2013-04-21: Artsy-fartsy pretentious tripe

Last year Mr Mo and I went to “Gallery Weekend Berlin” on the last weekend in April. We ended up visiting quite a few galleries in several different locations around central Berlin (“Mitte”) — many in repurposed factories. (I think I took a fair number of photos, but it seems that they were among those that didn’t get backed up before my laptop was stolen, alas. I will have to ask Mr Mo if he took some.)

Anyway, what prompts this little entry is the explanatory sheet that we were given about a particular artist’s work, which also came with another sheet showing thumbnails and the dimensions of the paintings on display. Gosh. About the best I can say is that I didn’t despise Michael Williams’ “This Means Something to My Horse” exhibit as much as I totally hate most of Cy Twombly’s stuff, but it was a clear runner-up.† Here is the amazingly creative, best-face-on-it description of his work: 

Michael Williams paints the uncanny, with a tendency toward the outright ludicrous. (‘Ludicrous’ — got that part right.) His colorful, large-scale paintings combine automatic (read: ‘unplanned’) drawing, images appropriated from thrift store finds and discarded pictures(!!), and an array of abstract forms and gestures, all rendered with a freely diverse range of painterly techniques. Often beginning with thin, doodle-like drawings made with an airbrush, Williams layers his canvases with glazes or denser passages of paint squeezed from the tube or slathered with a knife, creating a surreal optical disorientation and depth. (Polite way of saying “an incoherent mess.’) Williams’ inventive approach to painting and his idiosyncratic visual vocabulary recall the visceral, sun-bleached narratives of Don Van Vliet or Sigmar Polke’s 70s psychedelia, exploring with wit and humor the boundaries of the strange and familiar.

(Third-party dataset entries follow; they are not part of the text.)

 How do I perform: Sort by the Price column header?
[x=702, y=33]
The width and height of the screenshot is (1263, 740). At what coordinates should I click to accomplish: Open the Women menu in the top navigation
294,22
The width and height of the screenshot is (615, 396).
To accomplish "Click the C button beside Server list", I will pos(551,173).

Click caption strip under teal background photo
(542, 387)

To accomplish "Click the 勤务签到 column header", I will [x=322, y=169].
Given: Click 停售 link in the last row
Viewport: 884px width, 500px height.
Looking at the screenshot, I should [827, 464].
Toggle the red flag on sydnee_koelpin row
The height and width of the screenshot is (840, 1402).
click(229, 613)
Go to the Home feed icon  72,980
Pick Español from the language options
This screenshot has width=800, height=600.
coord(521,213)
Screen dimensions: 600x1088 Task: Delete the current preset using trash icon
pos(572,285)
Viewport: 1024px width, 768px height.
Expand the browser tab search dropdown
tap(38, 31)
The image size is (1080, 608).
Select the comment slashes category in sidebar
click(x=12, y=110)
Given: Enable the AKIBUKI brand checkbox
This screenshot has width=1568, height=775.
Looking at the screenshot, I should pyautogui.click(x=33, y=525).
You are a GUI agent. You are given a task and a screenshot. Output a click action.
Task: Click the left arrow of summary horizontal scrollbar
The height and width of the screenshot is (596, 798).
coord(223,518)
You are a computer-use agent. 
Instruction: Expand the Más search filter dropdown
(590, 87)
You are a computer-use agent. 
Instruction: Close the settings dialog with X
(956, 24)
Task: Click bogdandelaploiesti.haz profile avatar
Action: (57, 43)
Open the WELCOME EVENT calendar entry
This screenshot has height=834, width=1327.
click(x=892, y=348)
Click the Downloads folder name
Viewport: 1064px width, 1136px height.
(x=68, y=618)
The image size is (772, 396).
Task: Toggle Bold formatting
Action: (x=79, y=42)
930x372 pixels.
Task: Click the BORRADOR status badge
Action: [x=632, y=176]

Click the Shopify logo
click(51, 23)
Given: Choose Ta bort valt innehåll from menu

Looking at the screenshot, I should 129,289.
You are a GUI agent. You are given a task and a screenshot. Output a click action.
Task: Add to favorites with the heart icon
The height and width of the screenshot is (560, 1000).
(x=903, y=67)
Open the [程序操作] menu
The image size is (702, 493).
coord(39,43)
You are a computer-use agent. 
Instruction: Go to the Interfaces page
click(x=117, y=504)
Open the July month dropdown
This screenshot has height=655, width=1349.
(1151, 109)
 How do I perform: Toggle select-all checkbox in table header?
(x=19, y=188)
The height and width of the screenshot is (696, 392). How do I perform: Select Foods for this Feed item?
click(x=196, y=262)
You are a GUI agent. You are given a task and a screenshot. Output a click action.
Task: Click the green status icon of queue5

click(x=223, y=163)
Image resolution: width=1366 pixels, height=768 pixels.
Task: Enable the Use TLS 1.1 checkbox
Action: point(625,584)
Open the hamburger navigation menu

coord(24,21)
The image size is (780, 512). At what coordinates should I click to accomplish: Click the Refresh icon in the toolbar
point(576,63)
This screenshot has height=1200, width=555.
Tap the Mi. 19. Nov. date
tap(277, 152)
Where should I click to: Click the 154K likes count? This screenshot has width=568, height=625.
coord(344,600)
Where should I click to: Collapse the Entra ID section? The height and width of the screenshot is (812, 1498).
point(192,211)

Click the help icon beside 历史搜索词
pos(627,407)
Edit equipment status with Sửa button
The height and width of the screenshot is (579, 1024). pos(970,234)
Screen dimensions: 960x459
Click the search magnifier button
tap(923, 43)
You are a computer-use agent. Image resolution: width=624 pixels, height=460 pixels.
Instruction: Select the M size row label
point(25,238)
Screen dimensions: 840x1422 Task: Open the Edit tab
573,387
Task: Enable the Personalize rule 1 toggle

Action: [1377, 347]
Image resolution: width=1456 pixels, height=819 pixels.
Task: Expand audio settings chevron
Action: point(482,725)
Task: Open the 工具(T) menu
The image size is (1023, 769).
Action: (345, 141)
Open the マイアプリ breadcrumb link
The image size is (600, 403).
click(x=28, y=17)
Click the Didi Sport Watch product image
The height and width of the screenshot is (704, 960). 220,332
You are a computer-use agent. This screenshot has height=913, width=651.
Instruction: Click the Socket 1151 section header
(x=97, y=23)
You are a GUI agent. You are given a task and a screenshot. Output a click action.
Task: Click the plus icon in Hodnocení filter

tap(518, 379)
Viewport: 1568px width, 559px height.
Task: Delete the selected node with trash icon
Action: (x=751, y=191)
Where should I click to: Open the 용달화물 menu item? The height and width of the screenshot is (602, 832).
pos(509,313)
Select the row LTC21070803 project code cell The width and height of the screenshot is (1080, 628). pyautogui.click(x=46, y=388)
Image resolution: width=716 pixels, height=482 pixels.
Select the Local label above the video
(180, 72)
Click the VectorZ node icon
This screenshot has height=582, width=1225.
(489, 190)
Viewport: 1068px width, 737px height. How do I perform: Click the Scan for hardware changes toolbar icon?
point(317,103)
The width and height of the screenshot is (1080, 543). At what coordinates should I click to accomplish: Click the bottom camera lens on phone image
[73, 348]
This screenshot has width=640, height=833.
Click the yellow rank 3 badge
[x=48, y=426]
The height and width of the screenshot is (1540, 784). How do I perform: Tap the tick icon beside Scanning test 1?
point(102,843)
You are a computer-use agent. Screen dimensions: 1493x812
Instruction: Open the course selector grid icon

A hallmark of poor art for me is how much curator blathering is required to convince people that what they’re seeing is truly art, instead of trusting their own crap-meters. As with Twombly’s scribbles, I am amazed that anyone takes this sort of “art” seriously at all. (Fine, fine, chalk this all up to jealousy on my part. — I’d have more to be jealous about if I were actually producing more art and trying and failing to get noticed, of course.)

† OK, fine, there are a few pieces of Williams’ that I actually kind of like — e.g., “Do you need it with mustard?” (Alas, the link to the thumbnails page for the exhibit no longer works, so “judge for yourself” no longer applies, though I’ve now found a link to a mention + illustrations.)